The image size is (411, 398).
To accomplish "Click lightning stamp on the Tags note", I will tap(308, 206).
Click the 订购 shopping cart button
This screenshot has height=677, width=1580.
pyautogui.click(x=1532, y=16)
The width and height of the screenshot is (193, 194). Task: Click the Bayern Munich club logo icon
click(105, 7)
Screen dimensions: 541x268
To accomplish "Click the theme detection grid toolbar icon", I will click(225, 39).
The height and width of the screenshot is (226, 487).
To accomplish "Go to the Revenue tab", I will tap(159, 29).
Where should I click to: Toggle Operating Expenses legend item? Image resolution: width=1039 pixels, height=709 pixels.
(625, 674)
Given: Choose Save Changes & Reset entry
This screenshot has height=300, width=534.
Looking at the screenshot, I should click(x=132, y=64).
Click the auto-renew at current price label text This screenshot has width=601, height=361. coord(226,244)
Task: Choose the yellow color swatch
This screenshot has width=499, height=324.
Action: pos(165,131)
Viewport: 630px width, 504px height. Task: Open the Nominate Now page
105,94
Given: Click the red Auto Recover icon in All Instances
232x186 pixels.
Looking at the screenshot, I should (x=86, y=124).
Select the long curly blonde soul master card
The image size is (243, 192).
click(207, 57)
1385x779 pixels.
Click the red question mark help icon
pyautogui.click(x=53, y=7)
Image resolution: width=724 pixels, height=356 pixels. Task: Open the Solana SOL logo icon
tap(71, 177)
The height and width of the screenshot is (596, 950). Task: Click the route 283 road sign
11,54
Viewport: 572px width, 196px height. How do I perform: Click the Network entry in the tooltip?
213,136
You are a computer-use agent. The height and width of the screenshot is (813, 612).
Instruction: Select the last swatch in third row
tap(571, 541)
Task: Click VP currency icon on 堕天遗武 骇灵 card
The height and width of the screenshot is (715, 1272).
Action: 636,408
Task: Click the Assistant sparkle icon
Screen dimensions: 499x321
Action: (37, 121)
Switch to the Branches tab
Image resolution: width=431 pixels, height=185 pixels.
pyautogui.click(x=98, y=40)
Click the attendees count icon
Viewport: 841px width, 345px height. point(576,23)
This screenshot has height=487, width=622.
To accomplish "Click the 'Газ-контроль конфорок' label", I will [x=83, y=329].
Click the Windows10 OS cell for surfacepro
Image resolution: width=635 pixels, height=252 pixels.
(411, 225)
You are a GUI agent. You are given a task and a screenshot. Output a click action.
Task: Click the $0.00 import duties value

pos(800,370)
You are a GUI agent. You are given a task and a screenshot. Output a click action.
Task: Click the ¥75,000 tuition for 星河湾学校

····················

Print out all of the records above, word for word.

__Answer to the exercise__.
The image size is (411, 398).
To accomplish "Click lightning stamp on the Tags note", I will tap(308, 206).
Click the 订购 shopping cart button
This screenshot has height=677, width=1580.
pyautogui.click(x=1532, y=16)
The width and height of the screenshot is (193, 194). Task: Click the Bayern Munich club logo icon
click(105, 7)
Screen dimensions: 541x268
To accomplish "Click the theme detection grid toolbar icon", I will click(225, 39).
The height and width of the screenshot is (226, 487).
To accomplish "Go to the Revenue tab", I will tap(159, 29).
Where should I click to: Toggle Operating Expenses legend item? Image resolution: width=1039 pixels, height=709 pixels.
(625, 674)
Given: Choose Save Changes & Reset entry
This screenshot has height=300, width=534.
Looking at the screenshot, I should click(x=132, y=64).
Click the auto-renew at current price label text This screenshot has width=601, height=361. coord(226,244)
Task: Choose the yellow color swatch
This screenshot has width=499, height=324.
Action: pos(165,131)
Viewport: 630px width, 504px height. Task: Open the Nominate Now page
105,94
Given: Click the red Auto Recover icon in All Instances
232x186 pixels.
Looking at the screenshot, I should (x=86, y=124).
Select the long curly blonde soul master card
The image size is (243, 192).
click(207, 57)
1385x779 pixels.
Click the red question mark help icon
pyautogui.click(x=53, y=7)
Image resolution: width=724 pixels, height=356 pixels. Task: Open the Solana SOL logo icon
tap(71, 177)
The height and width of the screenshot is (596, 950). Task: Click the route 283 road sign
11,54
Viewport: 572px width, 196px height. How do I perform: Click the Network entry in the tooltip?
213,136
You are a computer-use agent. The height and width of the screenshot is (813, 612).
Instruction: Select the last swatch in third row
tap(571, 541)
Task: Click VP currency icon on 堕天遗武 骇灵 card
The height and width of the screenshot is (715, 1272).
Action: 636,408
Task: Click the Assistant sparkle icon
Screen dimensions: 499x321
Action: (37, 121)
Switch to the Branches tab
Image resolution: width=431 pixels, height=185 pixels.
pyautogui.click(x=98, y=40)
Click the attendees count icon
Viewport: 841px width, 345px height. point(576,23)
This screenshot has height=487, width=622.
To accomplish "Click the 'Газ-контроль конфорок' label", I will [x=83, y=329].
Click the Windows10 OS cell for surfacepro
Image resolution: width=635 pixels, height=252 pixels.
(411, 225)
You are a GUI agent. You are given a task and a screenshot. Output a click action.
Task: Click the $0.00 import duties value

pos(800,370)
You are a GUI agent. You are given a task and a screenshot. Output a click action.
Task: Click the ¥75,000 tuition for 星河湾学校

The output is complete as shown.